Dr. Parker's demeanor stiffened up so fast, Ida could have sworn it made an actual sound. “Nurse Landway. You've discovered our Thursday fencing lessons.”

“I'm impressed,” she said, meaning it. “Looks like fun.”

“Girls don't like swords,” George proclaimed with all the manly bravado a second-grade swordsman could muster.

“I grew up in West Virginia. I can ride a horse bareback and I can shoot a gun. Why not use a sword?”

George's jaw dropped. “You can shoot a gun?”

“Girls in West Virginia need to learn to hunt, same as boys.”

When Dr. Parker raised a “you are not helping the matter” eyebrow, Ida backpedaled to, “Only we confine ourselves to small game like squirrel and possum.” She looked squarely at Dr. Parker when she added, “We leave the hungry bears and wild ferocious elephants to the big, strong menfolk.”

The doctor checked his pocket watch, conveniently deciding that three-twenty was an excellent time to end fencing lessons for the day. “That's it for today, boys. Rods in the canister in the corner. Use the extra time to wash up before science class—it was hot today.”

The older boys, smart enough to realize their lesson had been ended by her intrusion, shot Ida one or two foul looks as they filed out of the room.

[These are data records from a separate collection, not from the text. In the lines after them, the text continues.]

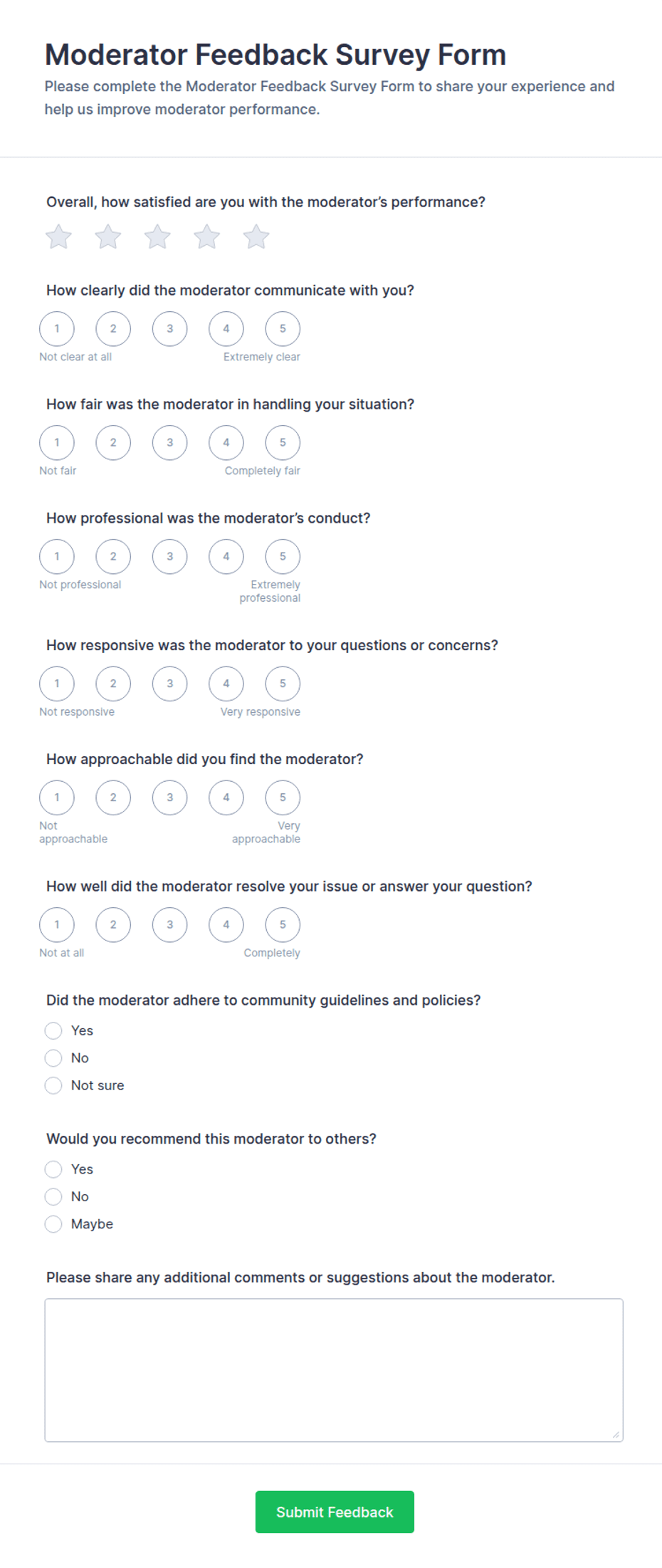
Task: Submit the feedback form
Action: (x=335, y=1512)
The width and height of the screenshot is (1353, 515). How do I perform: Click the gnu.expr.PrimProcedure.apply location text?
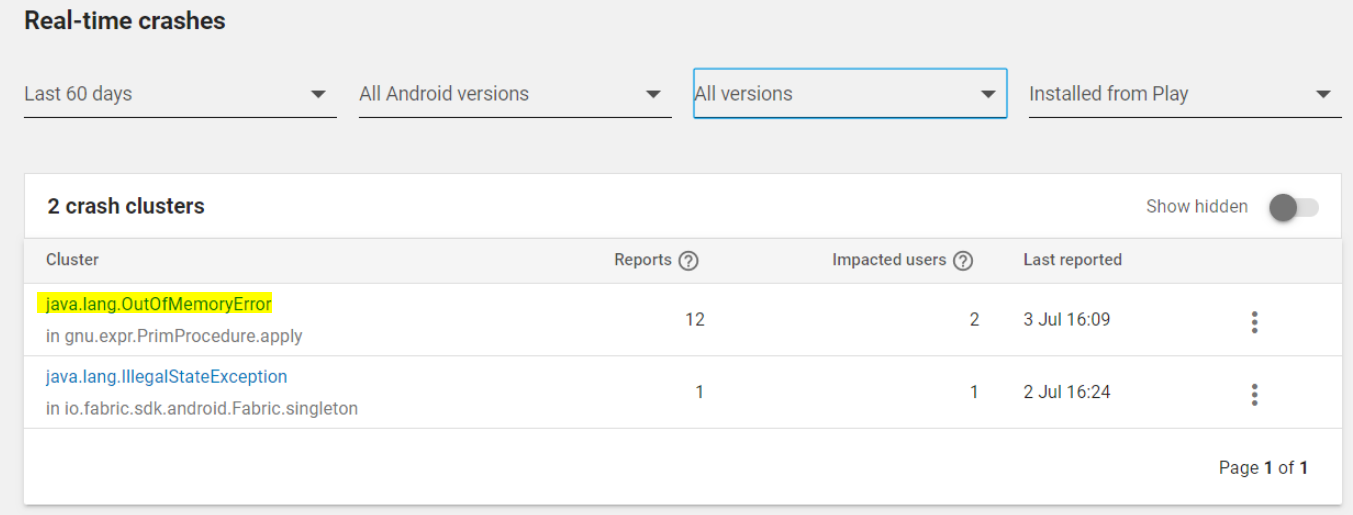point(174,336)
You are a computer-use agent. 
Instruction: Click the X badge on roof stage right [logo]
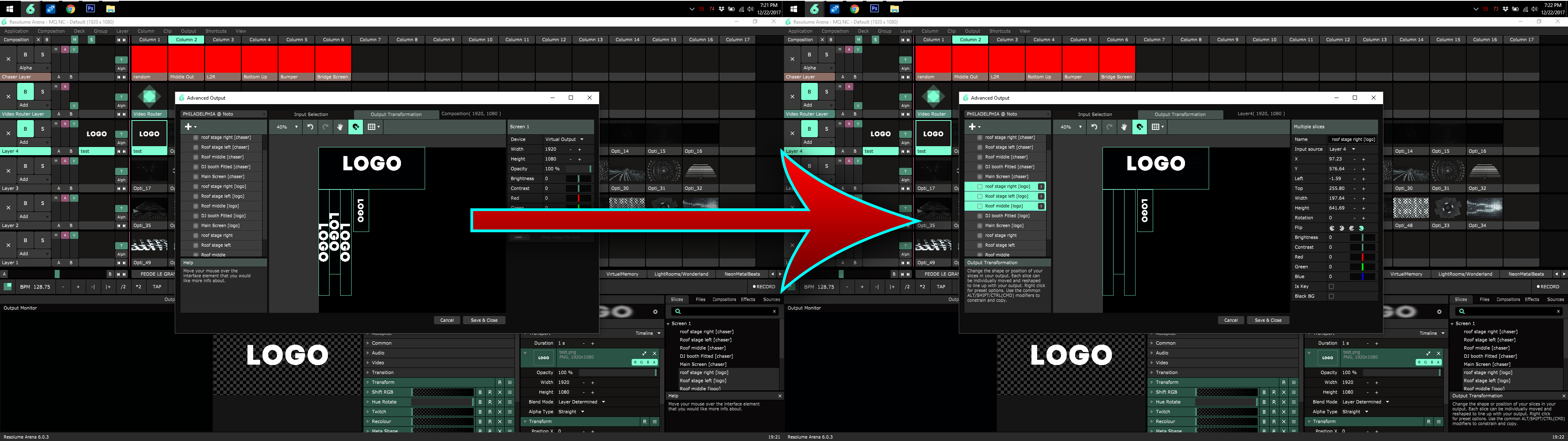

“There was no reason to stop early on my account, Dr. Parker. I have four older brothers. I understand the idea of ‘no girls allowed.'”

“Quite frankly, I was getting a bit winded in this heat. Some days the boys' enthusiasm outpaces my stamina. They enjoy it so much, though, even if I do hurt the next day. Or day
s
.” He made quick work of buttoning up his shirt and cuffs.

“Fencing?” Ida couldn't help but ask.